Finding a pair of commutative stochastic $3 \times 3$ matrices

Question

Could you please give me an example of a pair $\left(A,B\right)$ of commutative stochastic $3 \times 3$ matrices with real entries given $A \neq B$ and excluding the identity matrix, symmetric matrices and doubly stochastic matrices?

Answer 1

We can show that powers of any square matrix $A^n$ will commute with $A$ itself, which follows immediately from the fact that matrix multiplication is associative.

So long as you pick some arbitrary stochastic matrix A which is not the identity matrix, symmetric matrix, and doubly stochastic, and pick some B where $B = A^n$ and $A^n \neq A$ you should be good.

Answer 2

What it we take $B$ a convex combination of powers of $A$? In generic cases, if two matrices commute $A$, $B$ commute one $B$ will be a polynomial in the other $A$ ( if the eigenvalues of $A$ are distinct).

$\bf{Added:}$ Here is a stochastic matrix $A$ with eigenvalues $1$, $\frac{1}{6}$, $\frac{1}{6}$

$$A=\left( \begin{matrix} \frac{11}{18} & \frac{1}{3} & \frac{1}{18} \\ \frac{4}{9} & \frac{1}{2} & \frac{1}{18} \\ \frac{4}{9} & \frac{1}{3} & \frac{2}{9} \end{matrix} \right)$$

$\bf{Added:}$ Some calculations show that the $3\times 3$ stochastic matrices with eigenvalues $1$, $\lambda$, $\lambda$ are of the form $$A=\left( \begin{matrix} a & b & 1-a-b \\ p & q & 1-p-q \\ u & v & w=1-v-w\end{matrix} \right)$$

where $$u = p+ \frac{(t-1)^2}{4} (a+b-p-q)\\ v = b-\frac{(t+1)^2}{4}(a+b-p-q)\\ w = (1-b-p) + t\,(a+b-p-q)$$

Positivity of entrier is also required.
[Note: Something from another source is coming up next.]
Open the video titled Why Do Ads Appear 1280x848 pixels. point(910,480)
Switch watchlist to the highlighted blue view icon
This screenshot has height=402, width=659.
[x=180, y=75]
To check the result, see WA. This follows from the factorization of the discriminant of the characteristic polynomial of a stochastic $3\times 3$ matrix

$$\Delta= (1 - a - b p - q + a q + u + b u - q u + v - a v + p v)^2\\ \cdot (a^2 + 4 b p - 2 a q + q^2 - 2 a u - 4 b u + 2 q u + u^2 + 2 a v - 4 p v - 2 q v + 2 u v + v^2)$$

The first factor in the square is $\ge 0$ for stochastic matrices ( it being $0$ is the condition that the matrix has two eigenvalues $1$).

The second factor equals: $$(a-q-u+v)^2 + (b+p-u-v)^2 - (b-p+u-v)^2$$

It is the solutions to this expression being $0$ tnat are parametrized by the above (we may be missing some solutions corresponding to $t=\infty$).